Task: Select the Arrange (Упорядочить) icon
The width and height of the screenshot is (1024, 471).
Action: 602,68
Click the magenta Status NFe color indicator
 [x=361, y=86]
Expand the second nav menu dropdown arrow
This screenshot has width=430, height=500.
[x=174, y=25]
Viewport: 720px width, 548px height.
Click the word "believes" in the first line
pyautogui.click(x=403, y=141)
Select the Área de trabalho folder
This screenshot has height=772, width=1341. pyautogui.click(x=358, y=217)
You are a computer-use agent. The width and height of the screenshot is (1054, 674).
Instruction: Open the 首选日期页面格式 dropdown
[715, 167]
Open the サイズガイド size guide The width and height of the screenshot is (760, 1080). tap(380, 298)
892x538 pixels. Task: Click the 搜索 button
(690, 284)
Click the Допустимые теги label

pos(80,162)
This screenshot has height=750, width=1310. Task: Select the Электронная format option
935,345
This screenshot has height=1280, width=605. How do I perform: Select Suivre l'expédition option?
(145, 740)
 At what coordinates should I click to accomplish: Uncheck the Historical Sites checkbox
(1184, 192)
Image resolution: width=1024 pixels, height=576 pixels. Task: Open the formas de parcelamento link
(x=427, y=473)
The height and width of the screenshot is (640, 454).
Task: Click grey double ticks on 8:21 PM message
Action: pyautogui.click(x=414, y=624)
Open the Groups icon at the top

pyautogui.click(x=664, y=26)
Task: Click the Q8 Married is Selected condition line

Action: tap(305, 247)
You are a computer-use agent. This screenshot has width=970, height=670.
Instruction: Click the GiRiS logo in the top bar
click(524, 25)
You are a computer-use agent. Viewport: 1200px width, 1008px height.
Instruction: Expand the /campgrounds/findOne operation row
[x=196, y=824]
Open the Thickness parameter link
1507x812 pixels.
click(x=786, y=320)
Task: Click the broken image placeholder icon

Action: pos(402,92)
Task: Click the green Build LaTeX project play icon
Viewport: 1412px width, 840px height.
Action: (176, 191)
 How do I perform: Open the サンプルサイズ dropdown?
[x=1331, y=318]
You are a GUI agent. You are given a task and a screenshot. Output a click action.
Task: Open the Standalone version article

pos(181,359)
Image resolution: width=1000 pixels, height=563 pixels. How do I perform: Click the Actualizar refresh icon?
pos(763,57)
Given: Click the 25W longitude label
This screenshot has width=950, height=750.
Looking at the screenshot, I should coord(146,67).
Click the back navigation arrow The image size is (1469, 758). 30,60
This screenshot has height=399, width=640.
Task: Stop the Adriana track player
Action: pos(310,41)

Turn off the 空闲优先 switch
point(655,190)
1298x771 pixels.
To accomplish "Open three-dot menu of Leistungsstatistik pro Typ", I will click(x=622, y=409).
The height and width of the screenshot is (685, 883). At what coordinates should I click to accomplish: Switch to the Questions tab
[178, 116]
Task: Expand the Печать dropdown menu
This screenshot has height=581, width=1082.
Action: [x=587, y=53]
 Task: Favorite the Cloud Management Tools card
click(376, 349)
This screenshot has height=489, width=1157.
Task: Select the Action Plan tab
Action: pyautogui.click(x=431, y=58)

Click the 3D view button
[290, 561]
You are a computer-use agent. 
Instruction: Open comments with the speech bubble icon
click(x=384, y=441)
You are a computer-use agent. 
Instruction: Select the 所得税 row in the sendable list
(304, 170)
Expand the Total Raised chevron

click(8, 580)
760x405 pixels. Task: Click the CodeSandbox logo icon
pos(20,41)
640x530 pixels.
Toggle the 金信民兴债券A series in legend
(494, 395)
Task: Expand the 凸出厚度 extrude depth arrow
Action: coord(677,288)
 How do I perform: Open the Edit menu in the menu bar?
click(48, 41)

========================================================================

ACTIVITY :: Among the entries above, the lines between the ones containing "The width and height of the screenshot is (1024, 471)." and "Open the サイズガイド", inclusive, are to be transcribed exactly. No other line is to be given.

FINISHED TASK ::
The width and height of the screenshot is (1024, 471).
Action: 602,68
Click the magenta Status NFe color indicator
 [x=361, y=86]
Expand the second nav menu dropdown arrow
This screenshot has width=430, height=500.
[x=174, y=25]
Viewport: 720px width, 548px height.
Click the word "believes" in the first line
pyautogui.click(x=403, y=141)
Select the Área de trabalho folder
This screenshot has height=772, width=1341. pyautogui.click(x=358, y=217)
You are a computer-use agent. The width and height of the screenshot is (1054, 674).
Instruction: Open the 首选日期页面格式 dropdown
[715, 167]
Open the サイズガイド size guide The width and height of the screenshot is (760, 1080). tap(380, 298)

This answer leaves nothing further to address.